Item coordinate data
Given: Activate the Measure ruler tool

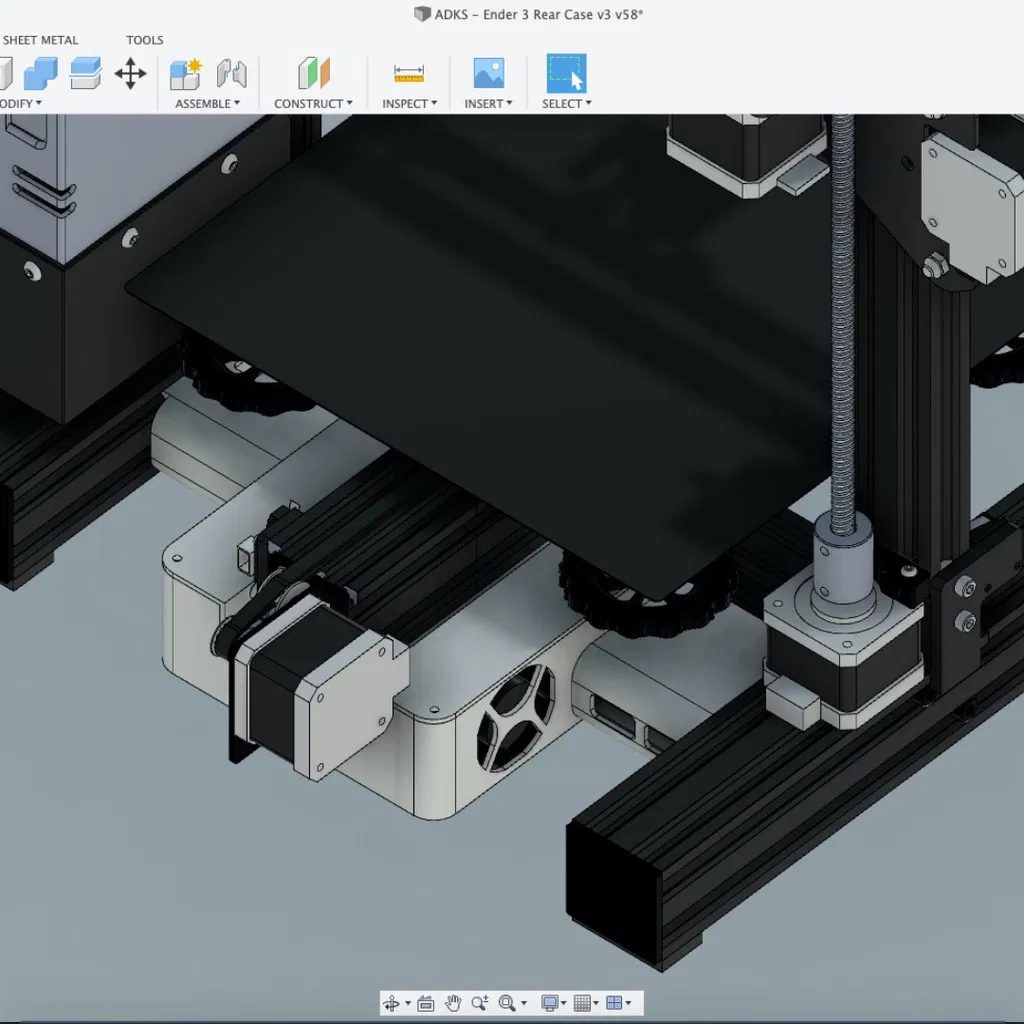Looking at the screenshot, I should click(x=409, y=73).
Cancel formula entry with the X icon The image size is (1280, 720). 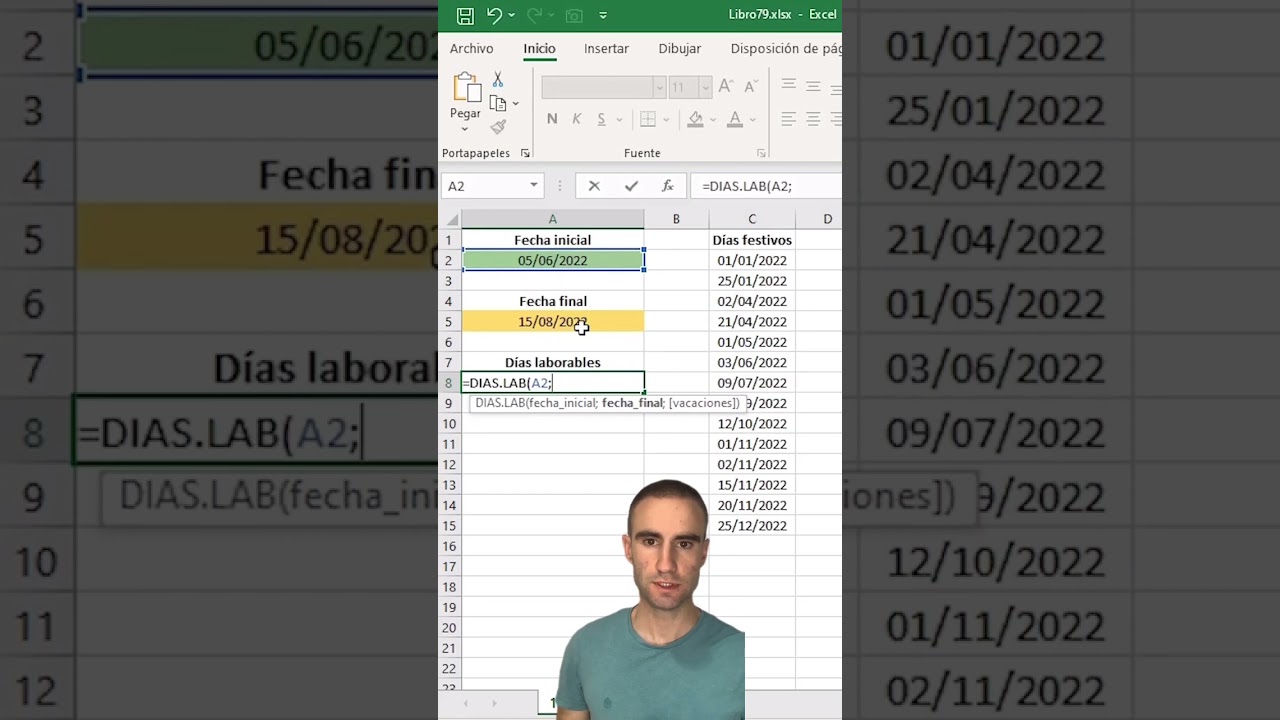pyautogui.click(x=594, y=186)
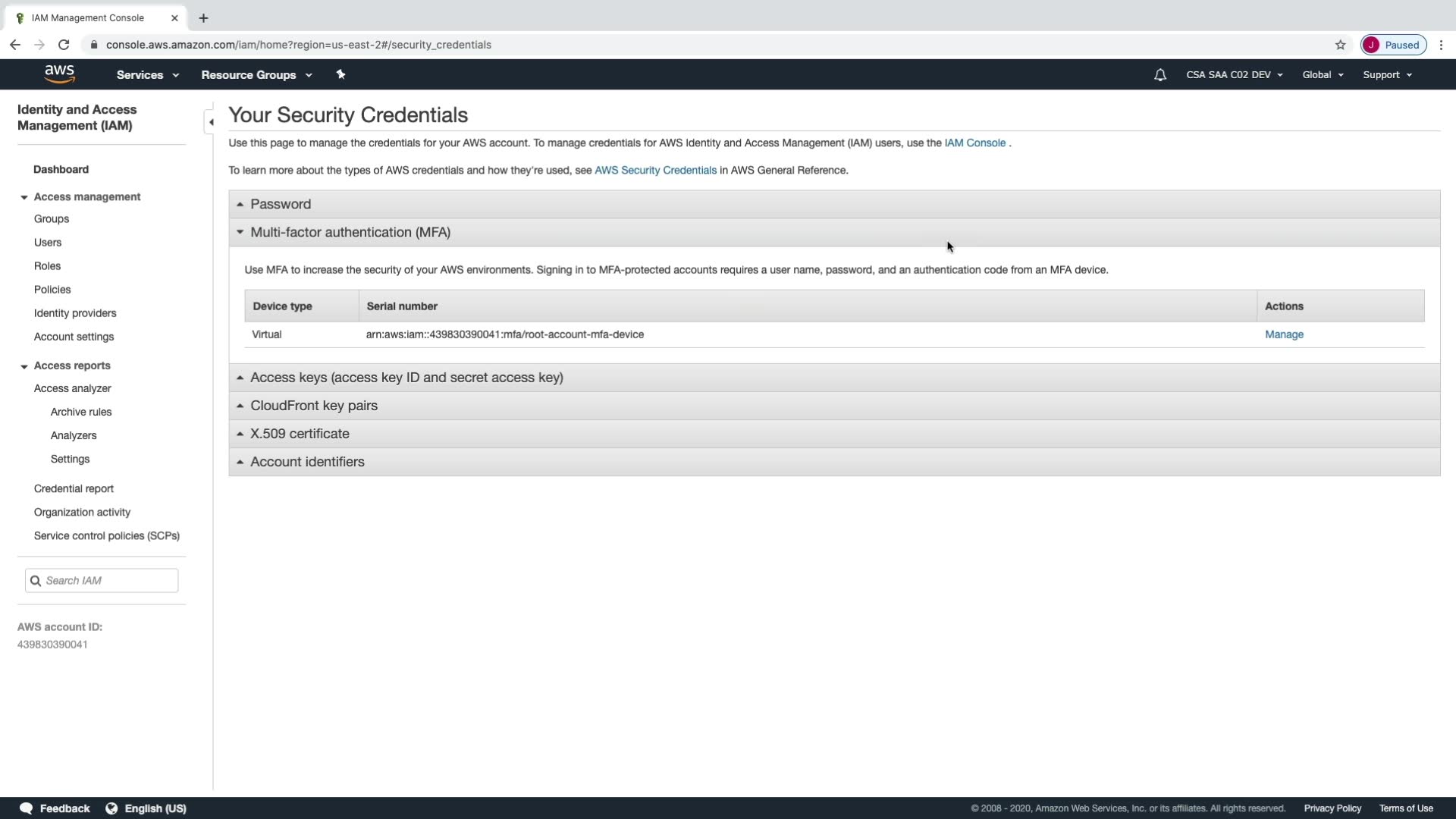Open the Resource Groups dropdown
The width and height of the screenshot is (1456, 819).
coord(256,75)
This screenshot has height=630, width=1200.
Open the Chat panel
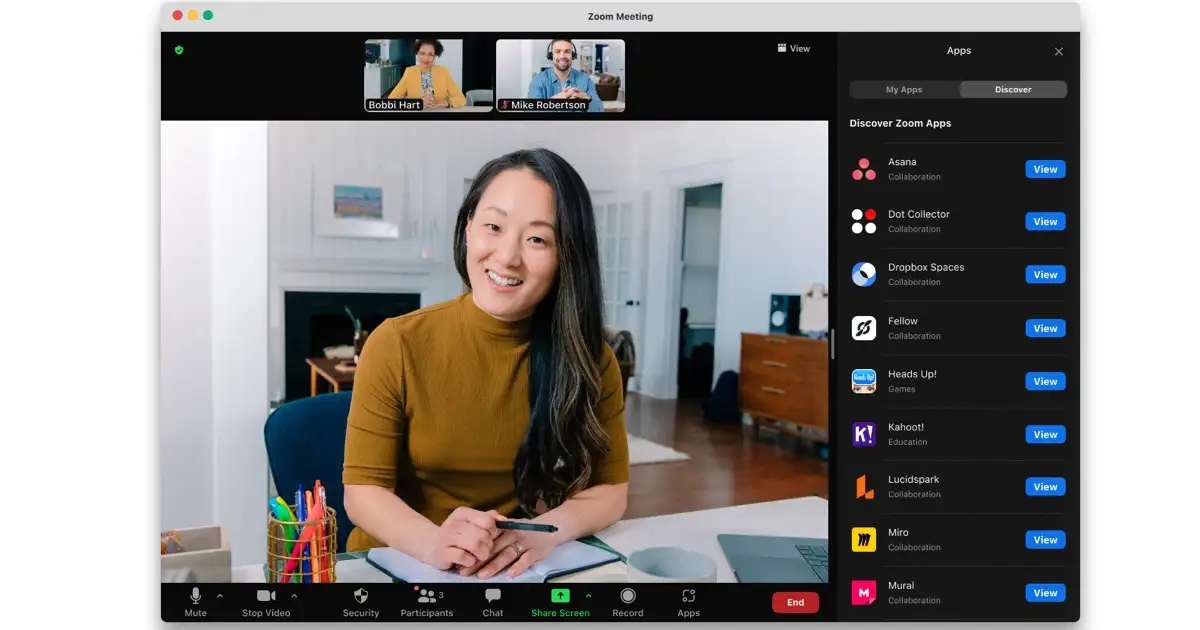493,596
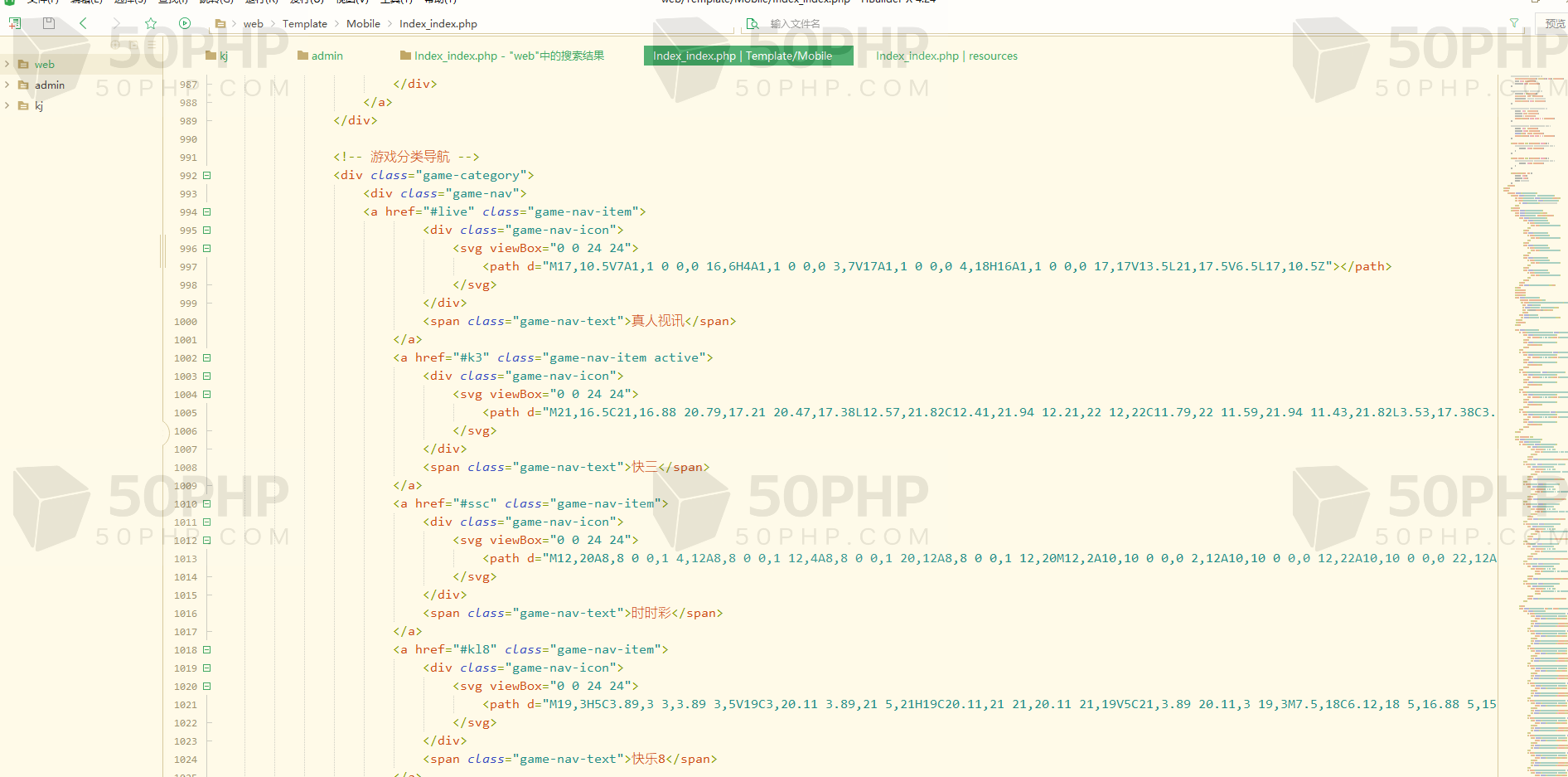Click the bookmark star icon
The image size is (1568, 777).
point(151,23)
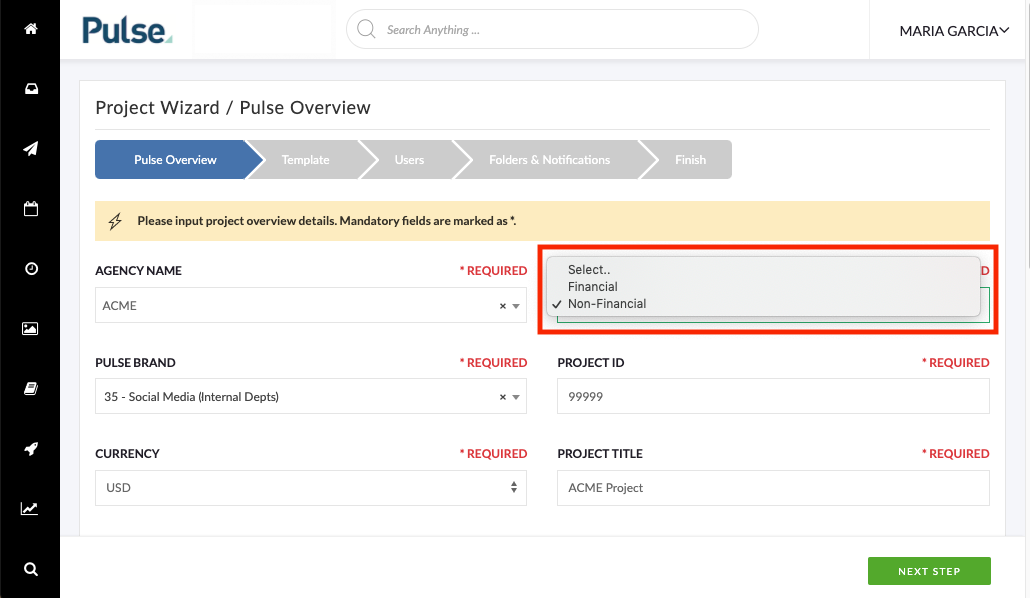Screen dimensions: 1030x598
Task: Open the rocket sidebar icon
Action: 30,449
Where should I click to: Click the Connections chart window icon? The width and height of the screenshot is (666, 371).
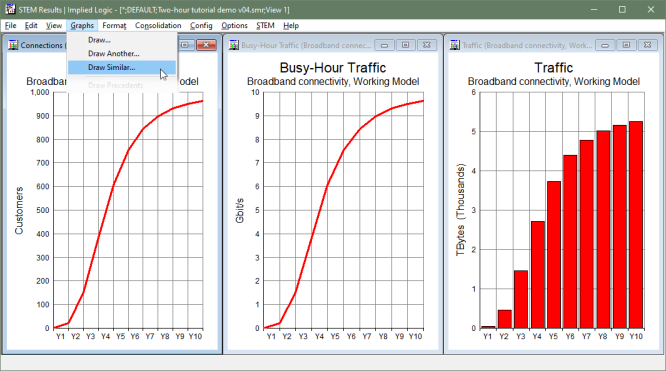pos(13,45)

■ Aim of the task ■
Rewrite the material as a numbered list, starting at the line that contains "This screenshot has height=630, width=1200." and ending at the line that contains "Action: 30,449", omitting blank lines and the pictures.

■ Response ■
1. This screenshot has height=630, width=1200.
2. Open the Chat panel
3. 493,596
4. Click the bookmark star icon
5. The image size is (1568, 777).
6. point(151,23)
7. Screen dimensions: 1030x598
8. Task: Open the rocket sidebar icon
9. Action: 30,449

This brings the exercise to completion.